MATERIAL:
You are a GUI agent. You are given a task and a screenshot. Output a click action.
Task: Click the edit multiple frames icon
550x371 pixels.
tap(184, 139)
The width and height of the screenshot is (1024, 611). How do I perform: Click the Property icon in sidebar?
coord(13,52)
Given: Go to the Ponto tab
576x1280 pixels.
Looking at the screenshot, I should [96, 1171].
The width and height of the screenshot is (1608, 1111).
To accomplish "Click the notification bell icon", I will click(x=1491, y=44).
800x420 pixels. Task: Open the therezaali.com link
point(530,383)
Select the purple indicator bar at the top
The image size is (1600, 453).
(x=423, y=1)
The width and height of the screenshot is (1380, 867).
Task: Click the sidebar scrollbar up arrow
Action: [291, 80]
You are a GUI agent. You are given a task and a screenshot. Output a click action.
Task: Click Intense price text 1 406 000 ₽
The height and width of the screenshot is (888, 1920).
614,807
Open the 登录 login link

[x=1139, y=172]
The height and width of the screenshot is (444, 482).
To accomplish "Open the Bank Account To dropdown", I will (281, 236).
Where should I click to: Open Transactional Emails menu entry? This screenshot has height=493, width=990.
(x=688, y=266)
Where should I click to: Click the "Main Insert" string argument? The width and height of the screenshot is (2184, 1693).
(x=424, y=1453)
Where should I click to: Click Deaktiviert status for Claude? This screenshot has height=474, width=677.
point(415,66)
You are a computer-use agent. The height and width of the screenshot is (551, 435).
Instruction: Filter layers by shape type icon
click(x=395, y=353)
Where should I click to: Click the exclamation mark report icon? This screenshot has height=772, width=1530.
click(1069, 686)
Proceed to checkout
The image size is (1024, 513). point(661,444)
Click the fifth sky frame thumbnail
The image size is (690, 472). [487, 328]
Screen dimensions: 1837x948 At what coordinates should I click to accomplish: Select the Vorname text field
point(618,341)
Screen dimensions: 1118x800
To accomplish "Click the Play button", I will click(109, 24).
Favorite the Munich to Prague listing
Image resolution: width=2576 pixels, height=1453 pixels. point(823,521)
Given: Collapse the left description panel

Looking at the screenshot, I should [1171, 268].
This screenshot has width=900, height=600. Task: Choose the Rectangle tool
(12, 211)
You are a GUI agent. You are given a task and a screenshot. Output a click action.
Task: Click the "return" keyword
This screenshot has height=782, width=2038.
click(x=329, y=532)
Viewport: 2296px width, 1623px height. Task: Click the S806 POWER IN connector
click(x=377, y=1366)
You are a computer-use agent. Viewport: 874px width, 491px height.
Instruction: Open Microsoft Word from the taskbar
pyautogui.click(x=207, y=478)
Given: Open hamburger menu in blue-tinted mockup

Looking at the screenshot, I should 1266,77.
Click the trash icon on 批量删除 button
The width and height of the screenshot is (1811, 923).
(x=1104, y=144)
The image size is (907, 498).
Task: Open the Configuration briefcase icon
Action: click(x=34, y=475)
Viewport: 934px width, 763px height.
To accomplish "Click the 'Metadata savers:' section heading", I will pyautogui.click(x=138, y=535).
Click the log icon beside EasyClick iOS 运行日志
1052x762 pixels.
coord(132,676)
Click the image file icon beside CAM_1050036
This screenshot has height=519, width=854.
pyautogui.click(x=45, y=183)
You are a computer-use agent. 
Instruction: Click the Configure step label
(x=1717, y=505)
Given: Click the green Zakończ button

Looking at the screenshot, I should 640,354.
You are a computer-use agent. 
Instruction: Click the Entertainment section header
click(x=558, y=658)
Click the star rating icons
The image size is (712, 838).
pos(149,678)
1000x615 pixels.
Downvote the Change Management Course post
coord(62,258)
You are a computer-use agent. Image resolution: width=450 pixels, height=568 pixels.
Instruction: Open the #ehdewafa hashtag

EXERCISE DETAILS: Return every one of the entries above word for word, from the first line to the last.

REPLY TO THE EXERCISE:
You are a GUI agent. You are given a task and a screenshot. Output a click action.
Task: Click the edit multiple frames icon
550x371 pixels.
tap(184, 139)
The width and height of the screenshot is (1024, 611). How do I perform: Click the Property icon in sidebar?
coord(13,52)
Given: Go to the Ponto tab
576x1280 pixels.
Looking at the screenshot, I should [96, 1171].
The width and height of the screenshot is (1608, 1111).
To accomplish "Click the notification bell icon", I will click(x=1491, y=44).
800x420 pixels. Task: Open the therezaali.com link
point(530,383)
Select the purple indicator bar at the top
The image size is (1600, 453).
(x=423, y=1)
The width and height of the screenshot is (1380, 867).
Task: Click the sidebar scrollbar up arrow
Action: [291, 80]
You are a GUI agent. You are given a task and a screenshot. Output a click action.
Task: Click Intense price text 1 406 000 ₽
The height and width of the screenshot is (888, 1920).
614,807
Open the 登录 login link

[x=1139, y=172]
The height and width of the screenshot is (444, 482).
To accomplish "Open the Bank Account To dropdown", I will (281, 236).
Where should I click to: Open Transactional Emails menu entry? This screenshot has height=493, width=990.
(x=688, y=266)
Where should I click to: Click the "Main Insert" string argument? The width and height of the screenshot is (2184, 1693).
(x=424, y=1453)
Where should I click to: Click Deaktiviert status for Claude? This screenshot has height=474, width=677.
point(415,66)
You are a computer-use agent. The height and width of the screenshot is (551, 435).
Instruction: Filter layers by shape type icon
click(x=395, y=353)
Where should I click to: Click the exclamation mark report icon? This screenshot has height=772, width=1530.
click(1069, 686)
Proceed to checkout
The image size is (1024, 513). point(661,444)
Click the fifth sky frame thumbnail
The image size is (690, 472). [487, 328]
Screen dimensions: 1837x948 At what coordinates should I click to accomplish: Select the Vorname text field
point(618,341)
Screen dimensions: 1118x800
To accomplish "Click the Play button", I will click(109, 24).
Favorite the Munich to Prague listing
Image resolution: width=2576 pixels, height=1453 pixels. point(823,521)
Given: Collapse the left description panel

Looking at the screenshot, I should [1171, 268].
This screenshot has width=900, height=600. Task: Choose the Rectangle tool
(12, 211)
You are a GUI agent. You are given a task and a screenshot. Output a click action.
Task: Click the "return" keyword
This screenshot has height=782, width=2038.
click(x=329, y=532)
Viewport: 2296px width, 1623px height. Task: Click the S806 POWER IN connector
click(x=377, y=1366)
You are a computer-use agent. Viewport: 874px width, 491px height.
Instruction: Open Microsoft Word from the taskbar
pyautogui.click(x=207, y=478)
Given: Open hamburger menu in blue-tinted mockup

Looking at the screenshot, I should 1266,77.
Click the trash icon on 批量删除 button
The width and height of the screenshot is (1811, 923).
(x=1104, y=144)
The image size is (907, 498).
Task: Open the Configuration briefcase icon
Action: click(x=34, y=475)
Viewport: 934px width, 763px height.
To accomplish "Click the 'Metadata savers:' section heading", I will pyautogui.click(x=138, y=535).
Click the log icon beside EasyClick iOS 运行日志
1052x762 pixels.
coord(132,676)
Click the image file icon beside CAM_1050036
This screenshot has height=519, width=854.
pyautogui.click(x=45, y=183)
You are a computer-use agent. 
Instruction: Click the Configure step label
(x=1717, y=505)
Given: Click the green Zakończ button

Looking at the screenshot, I should 640,354.
You are a computer-use agent. 
Instruction: Click the Entertainment section header
click(x=558, y=658)
Click the star rating icons
The image size is (712, 838).
pos(149,678)
1000x615 pixels.
Downvote the Change Management Course post
coord(62,258)
You are a computer-use agent. Image resolution: width=450 pixels, height=568 pixels.
Instruction: Open the #ehdewafa hashtag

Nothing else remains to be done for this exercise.